A Very Short Piece for My Daughter
A Vermont teddy bear named Winter that we brought home after our daughter died, posing in front of the San Francisco Bay on February 20, 2023, the day our girl would have turned one year old.

“How can I live fully in this world now, knowing that a part of me is no longer here?” I asked my husband a few weeks after our daughter died.

In my mind’s eye, my drifting, grieving body, still recovering from D&E and taking slow walks in San Francisco, would be gently but tightly enveloped by a bubble from head to toe.My daughter was in there with me, cocooned in this protected, tiny space, completely safe and isolated. Everyone else, even my husband, was distant.

What made others even further away was a peculiar force that launched this closed unit of two into outer space. Afloat like my daughter was in her ultrasound, I observed from afar — the planet and its people seemed trivial. I was out there with her while simultaneously searching for her, somewhere in the universe, in a different realm. I wanted to stay there forever, with her.

Yet in this realm, I was still aimlessly pacing the streets of San Francisco, with no daughter nearby.

“By living in this world, she’s living through you as well, because she’s a part of you.” My husband responded, his usual hopefulness contrasting my melancholy. I knew he’d want me to be here with him, as grief-stricken as he was too.

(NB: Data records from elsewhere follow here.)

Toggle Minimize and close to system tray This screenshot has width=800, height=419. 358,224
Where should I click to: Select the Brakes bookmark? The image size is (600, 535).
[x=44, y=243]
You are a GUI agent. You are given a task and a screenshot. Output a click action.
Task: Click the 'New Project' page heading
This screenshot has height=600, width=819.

Two years later, I’m holding our precious five-month-old rainbow baby boy close to me. He’s luckily not afflicted with fetal hydrops and heart defects like his sister was. He was born full term, unlike his sister who was given, at merely 13-week gestational age, a 99% probability of eventual fetal demise. His cells contain complete sets of XY sex chromosomes and chromosome 16, contrary to his sister who suffered from Turner syndrome and 16p11.2 microdeletion. He wouldn’t be here if it weren’t for his sister, yet I still don’t fully grasp that nuanced and bitter relationship between the two siblings. But their English names do share the same first three letters. And his Chinese name — Qiangxin — represents the strong, palpable heartbeats revealed in both of their ultrasounds. My two kids are connected in those and so many other ways.

Mary “little tomato”, September 10, 2021. We miss you forever.

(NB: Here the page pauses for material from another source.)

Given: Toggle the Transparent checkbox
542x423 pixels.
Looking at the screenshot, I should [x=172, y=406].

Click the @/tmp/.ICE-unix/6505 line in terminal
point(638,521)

I originally wrote this short piece in November 2023 for Time To Talk TFMR podcast’s social media platforms (Instagram post here). Two years later in October 2025, I read this piece at the Annual Service of Remembrance organized by HAND of the Bay Area, a nonprofit organization that offers empathetic peer support to parents and their loved ones who are grieving the loss of a baby before, during or after birth.